_Work instructions:_
Copy the lines starting with the line that contains "Task: Uncheck the 使用痕迹 checkbox" and going on through the line that contains "pyautogui.click(x=163, y=675)", changing "GUI agent" to "UI agent" and leaving everything else unchanged.

_Data to use:_

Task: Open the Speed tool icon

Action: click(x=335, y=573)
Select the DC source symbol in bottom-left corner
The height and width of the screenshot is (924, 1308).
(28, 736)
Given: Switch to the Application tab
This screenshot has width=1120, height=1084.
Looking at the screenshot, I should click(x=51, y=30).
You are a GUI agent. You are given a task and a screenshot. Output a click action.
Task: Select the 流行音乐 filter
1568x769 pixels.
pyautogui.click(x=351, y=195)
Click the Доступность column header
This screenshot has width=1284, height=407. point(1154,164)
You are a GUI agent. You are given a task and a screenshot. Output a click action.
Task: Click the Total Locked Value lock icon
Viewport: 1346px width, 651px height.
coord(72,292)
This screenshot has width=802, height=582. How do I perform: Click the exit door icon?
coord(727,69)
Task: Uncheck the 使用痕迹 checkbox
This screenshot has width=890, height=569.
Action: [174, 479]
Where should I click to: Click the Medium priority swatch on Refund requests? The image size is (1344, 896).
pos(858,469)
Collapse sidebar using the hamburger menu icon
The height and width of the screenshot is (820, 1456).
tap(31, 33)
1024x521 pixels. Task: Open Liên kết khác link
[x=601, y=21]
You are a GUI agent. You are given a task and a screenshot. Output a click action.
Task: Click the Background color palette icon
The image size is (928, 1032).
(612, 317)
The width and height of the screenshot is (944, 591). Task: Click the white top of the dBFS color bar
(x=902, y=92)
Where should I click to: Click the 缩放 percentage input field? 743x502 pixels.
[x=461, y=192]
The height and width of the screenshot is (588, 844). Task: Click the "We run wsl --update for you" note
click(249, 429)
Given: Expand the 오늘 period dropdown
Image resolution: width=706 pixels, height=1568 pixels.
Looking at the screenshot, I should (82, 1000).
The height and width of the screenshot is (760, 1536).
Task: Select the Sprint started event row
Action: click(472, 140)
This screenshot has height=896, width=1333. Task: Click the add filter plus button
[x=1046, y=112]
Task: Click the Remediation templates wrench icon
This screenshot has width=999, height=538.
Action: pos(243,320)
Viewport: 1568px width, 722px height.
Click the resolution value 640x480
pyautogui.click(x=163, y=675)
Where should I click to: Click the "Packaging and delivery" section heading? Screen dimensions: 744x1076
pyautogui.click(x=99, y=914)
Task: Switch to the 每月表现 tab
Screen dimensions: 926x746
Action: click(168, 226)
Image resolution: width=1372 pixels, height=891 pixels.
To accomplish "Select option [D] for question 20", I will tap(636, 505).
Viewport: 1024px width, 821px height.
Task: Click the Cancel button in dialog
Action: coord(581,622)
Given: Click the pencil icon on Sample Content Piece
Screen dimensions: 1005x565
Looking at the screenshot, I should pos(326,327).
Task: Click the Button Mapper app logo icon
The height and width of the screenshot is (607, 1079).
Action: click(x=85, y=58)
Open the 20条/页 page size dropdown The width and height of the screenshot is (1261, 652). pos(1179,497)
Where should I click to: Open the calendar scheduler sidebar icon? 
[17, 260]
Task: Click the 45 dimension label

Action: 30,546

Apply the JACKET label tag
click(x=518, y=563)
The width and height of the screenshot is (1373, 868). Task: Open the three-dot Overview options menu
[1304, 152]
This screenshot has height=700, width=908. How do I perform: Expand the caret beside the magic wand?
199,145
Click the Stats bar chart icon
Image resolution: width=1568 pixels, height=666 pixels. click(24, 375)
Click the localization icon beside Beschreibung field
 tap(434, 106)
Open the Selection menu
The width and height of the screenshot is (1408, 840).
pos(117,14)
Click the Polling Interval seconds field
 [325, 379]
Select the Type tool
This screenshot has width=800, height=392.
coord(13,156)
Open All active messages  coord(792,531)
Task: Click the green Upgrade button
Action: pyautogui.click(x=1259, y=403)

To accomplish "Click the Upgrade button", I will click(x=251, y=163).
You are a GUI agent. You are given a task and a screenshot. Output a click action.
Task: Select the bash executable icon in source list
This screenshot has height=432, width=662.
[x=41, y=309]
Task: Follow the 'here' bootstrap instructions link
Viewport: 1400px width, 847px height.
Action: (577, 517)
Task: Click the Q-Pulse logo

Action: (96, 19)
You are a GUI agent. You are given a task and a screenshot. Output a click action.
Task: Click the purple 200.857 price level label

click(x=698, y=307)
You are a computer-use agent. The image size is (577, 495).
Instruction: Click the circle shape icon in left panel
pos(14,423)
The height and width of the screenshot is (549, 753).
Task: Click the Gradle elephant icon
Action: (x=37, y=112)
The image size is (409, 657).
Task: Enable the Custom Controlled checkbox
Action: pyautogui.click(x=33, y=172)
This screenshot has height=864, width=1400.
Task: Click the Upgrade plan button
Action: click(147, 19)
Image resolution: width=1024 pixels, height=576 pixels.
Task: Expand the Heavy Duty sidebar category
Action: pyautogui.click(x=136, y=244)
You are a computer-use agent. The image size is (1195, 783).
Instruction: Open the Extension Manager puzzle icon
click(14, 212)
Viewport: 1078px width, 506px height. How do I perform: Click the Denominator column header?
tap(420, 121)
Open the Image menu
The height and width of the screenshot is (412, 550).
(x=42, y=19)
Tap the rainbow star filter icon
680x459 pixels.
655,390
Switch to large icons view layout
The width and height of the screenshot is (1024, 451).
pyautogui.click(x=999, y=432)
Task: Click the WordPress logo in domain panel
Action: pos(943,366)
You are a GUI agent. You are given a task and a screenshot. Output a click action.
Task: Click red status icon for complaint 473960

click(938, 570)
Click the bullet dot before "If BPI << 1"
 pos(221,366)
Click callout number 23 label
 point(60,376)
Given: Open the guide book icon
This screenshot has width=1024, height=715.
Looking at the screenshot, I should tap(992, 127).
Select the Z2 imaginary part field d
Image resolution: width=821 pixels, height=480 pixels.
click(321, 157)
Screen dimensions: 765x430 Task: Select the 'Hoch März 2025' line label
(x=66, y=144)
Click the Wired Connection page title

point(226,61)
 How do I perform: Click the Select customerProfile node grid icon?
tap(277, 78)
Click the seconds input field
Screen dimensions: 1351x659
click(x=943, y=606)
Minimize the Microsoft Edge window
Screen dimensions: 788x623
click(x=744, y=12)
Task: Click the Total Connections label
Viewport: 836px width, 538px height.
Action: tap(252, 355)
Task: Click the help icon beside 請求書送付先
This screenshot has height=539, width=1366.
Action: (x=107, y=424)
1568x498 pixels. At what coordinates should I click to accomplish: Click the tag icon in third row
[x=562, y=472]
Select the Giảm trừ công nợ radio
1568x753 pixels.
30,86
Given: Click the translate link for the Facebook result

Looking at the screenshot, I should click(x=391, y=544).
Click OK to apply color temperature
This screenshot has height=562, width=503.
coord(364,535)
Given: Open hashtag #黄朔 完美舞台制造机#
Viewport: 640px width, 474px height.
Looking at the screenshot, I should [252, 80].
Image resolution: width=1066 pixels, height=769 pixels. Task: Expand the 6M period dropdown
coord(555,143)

_Solution to this task:_
Task: Uncheck the 使用痕迹 checkbox
This screenshot has width=890, height=569.
Action: [174, 479]
Where should I click to: Click the Medium priority swatch on Refund requests? The image size is (1344, 896).
pos(858,469)
Collapse sidebar using the hamburger menu icon
The height and width of the screenshot is (820, 1456).
tap(31, 33)
1024x521 pixels. Task: Open Liên kết khác link
[x=601, y=21]
You are a UI agent. You are given a task and a screenshot. Output a click action.
Task: Click the Background color palette icon
The image size is (928, 1032).
(612, 317)
The width and height of the screenshot is (944, 591). Task: Click the white top of the dBFS color bar
(x=902, y=92)
Where should I click to: Click the 缩放 percentage input field? 743x502 pixels.
[x=461, y=192]
The height and width of the screenshot is (588, 844). Task: Click the "We run wsl --update for you" note
click(249, 429)
Given: Expand the 오늘 period dropdown
Image resolution: width=706 pixels, height=1568 pixels.
Looking at the screenshot, I should (82, 1000).
The height and width of the screenshot is (760, 1536).
Task: Select the Sprint started event row
Action: click(472, 140)
This screenshot has height=896, width=1333. Task: Click the add filter plus button
[x=1046, y=112]
Task: Click the Remediation templates wrench icon
This screenshot has width=999, height=538.
Action: pos(243,320)
Viewport: 1568px width, 722px height.
Click the resolution value 640x480
pyautogui.click(x=163, y=675)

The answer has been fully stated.